De modo que aquí te dejo algunos consejos que podemos hacer para que haya un equilibrio entre el servicio y la contemplación y así no terminemos quemados cuando llegue el domingo de resurrección:
Aprende a delegar: Uno solo no puede hacer todo el trabajo y tampoco todos tienen que hacer todo el trabajo porque va a ser un desastre. Por algo dicen los refranes: “Al que asa dos conejos al mismo tiempo, uno se le quema” y el otro: “Muchas manos ponen el caldo morado”. Así que evalúa el carisma de cada hermano y delega según aquello en lo que mejor se desenvuelven.
No te calles lo que te disgusta: Este consejo es importante pero tenemos que tratarlo con cuidado. Es decir, mucho cuidado con ser de aquellos que cuando algo les molesta no miden la forma en la que se quejan o en la que hacen una corrección, porque después terminarás humillando y dividiendo y esa no es la idea. Así que, si algo te disgusta de tu equipo, de un hermano, toma un tiempo para pensar si el disgusto es real o solo es algo que está en tu mente y piensa primero en la mejor forma de decir lo que quieres expresar para no herir. Ayuda mucho que además de decir lo que te disgusta plantees posibles soluciones para erradicar el disgusto.

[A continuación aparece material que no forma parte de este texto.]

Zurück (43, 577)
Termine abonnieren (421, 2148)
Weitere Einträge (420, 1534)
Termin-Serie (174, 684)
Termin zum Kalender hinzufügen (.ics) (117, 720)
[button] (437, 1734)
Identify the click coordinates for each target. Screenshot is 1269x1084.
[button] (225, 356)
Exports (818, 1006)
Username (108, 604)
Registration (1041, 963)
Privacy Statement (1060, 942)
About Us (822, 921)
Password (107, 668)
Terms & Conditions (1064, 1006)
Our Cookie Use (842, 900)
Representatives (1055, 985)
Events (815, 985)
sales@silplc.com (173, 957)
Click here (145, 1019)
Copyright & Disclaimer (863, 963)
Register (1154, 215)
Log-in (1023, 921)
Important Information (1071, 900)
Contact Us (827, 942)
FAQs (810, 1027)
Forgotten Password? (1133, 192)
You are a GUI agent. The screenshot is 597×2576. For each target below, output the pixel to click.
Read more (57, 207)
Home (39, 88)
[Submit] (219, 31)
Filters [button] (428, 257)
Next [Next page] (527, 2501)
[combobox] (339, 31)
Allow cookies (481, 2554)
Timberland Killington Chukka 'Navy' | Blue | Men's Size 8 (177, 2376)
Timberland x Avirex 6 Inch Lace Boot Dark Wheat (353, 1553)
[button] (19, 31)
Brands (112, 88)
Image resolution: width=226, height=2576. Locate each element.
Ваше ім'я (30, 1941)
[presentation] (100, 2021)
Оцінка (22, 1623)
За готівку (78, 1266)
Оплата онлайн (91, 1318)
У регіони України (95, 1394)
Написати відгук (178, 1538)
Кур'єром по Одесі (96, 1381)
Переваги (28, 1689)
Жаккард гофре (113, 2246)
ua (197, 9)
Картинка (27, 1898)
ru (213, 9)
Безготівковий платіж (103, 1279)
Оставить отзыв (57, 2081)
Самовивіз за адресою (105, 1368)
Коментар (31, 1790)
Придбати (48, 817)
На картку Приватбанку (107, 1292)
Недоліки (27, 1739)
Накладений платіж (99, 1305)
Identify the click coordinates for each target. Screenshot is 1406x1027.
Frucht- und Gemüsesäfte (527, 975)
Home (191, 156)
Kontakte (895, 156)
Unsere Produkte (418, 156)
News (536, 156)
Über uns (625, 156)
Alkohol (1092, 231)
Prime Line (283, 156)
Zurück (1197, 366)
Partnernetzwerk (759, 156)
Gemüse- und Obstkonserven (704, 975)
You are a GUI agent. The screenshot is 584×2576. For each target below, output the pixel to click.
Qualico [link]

Antes de servir, ora: Uno no funciona igual con hambre que con el estómago lleno. Lo mismo pasa con el servicio; uno no sirve igual sin oración que con oración. Así que aquí te sugiero que siempre que llegues al templo para servir, primero pases por el sagrario y te quedes allí orando por lo menos unos 10 minutos (obviamente para que no te sientas presionado(a), debes llegar a tiempo al templo) y que cuando finalice tu servicio, hagas lo mismo, quédate otros 10 o 5 minutos en el sagrario para expresar a Dios cómo te sentiste en el servicio, para agradecerle y hasta pedirle por tus hermanos y por ti mismo(a).
Confía en Dios: La creencia de que todo lo debemos hacer nosotros no solo se ve reflejada entre los hermanos, sino también entre Dios y nosotros. Haz lo que te corresponde como te corresponde y no te estreses ni te llenes de ansiedad por el resto, porque estamos haciendo equipo con Dios y él se encargará del resto.
Sirve viviendo: Es más común escuchar la frase “Vive sirviendo porque el que no vive para servir, no sirve para vivir”. Pero hoy yo te digo Sirve viviendo. Es decir, haz de tu servicio una oración. Vive, siente y profundiza lo que estás haciendo mientras lo haces y verás como al final el agotamiento será físico pero se verá opacado por el gozo de haber hecho las cosas con amor profundo.
Toma lo bueno y descarta lo malo: Un sacerdote me dijo una vez: “todas las personas y todas las situaciones tienen dos cosas que enseñarnos; una buena y una mala. Toma, pues, lo bueno de cada persona y de cada situación y olvida lo malo de cada uno y verás cómo todo se hace más fácil.”
Y cierro con esta cita de la primera carta de Pedro:
1 Pedro 1:3-9 (Biblia de Jerusalén)
³ Bendito sea Dios, Padre de nuestro Señor Jesucristo, quien, por su gran misericordia, mediante la resurrección de Jesucristo de entre los muertos, nos ha hecho renacer a una esperanza viva,
⁴ para una herencia incorruptible, incontaminada e inmarcesible, reservada en los cielos para vosotros,
⁵ a quienes el poder de Dios, por medio de la fe, protege para la salvación que está dispuesta a ser revelada en el último momento.
⁶ Por lo cual rebosáis de alegría, aunque sea preciso que todavía por algún tiempo estéis afligidos por diversas pruebas,
⁷ a fin de que la calidad probada de vuestra fe, más preciosa que el oro perecedero que es probado por el fuego, se convierta en motivo de alabanza, de gloria y de honor en la Revelación de Jesucristo.
⁸ A quien amáis sin haberle visto; en quien creéis, aunque de momento no le veáis, rebosando de alegría inefable y radiante,
⁹ al alcanzar la meta de vuestra fe: la salvación de las almas.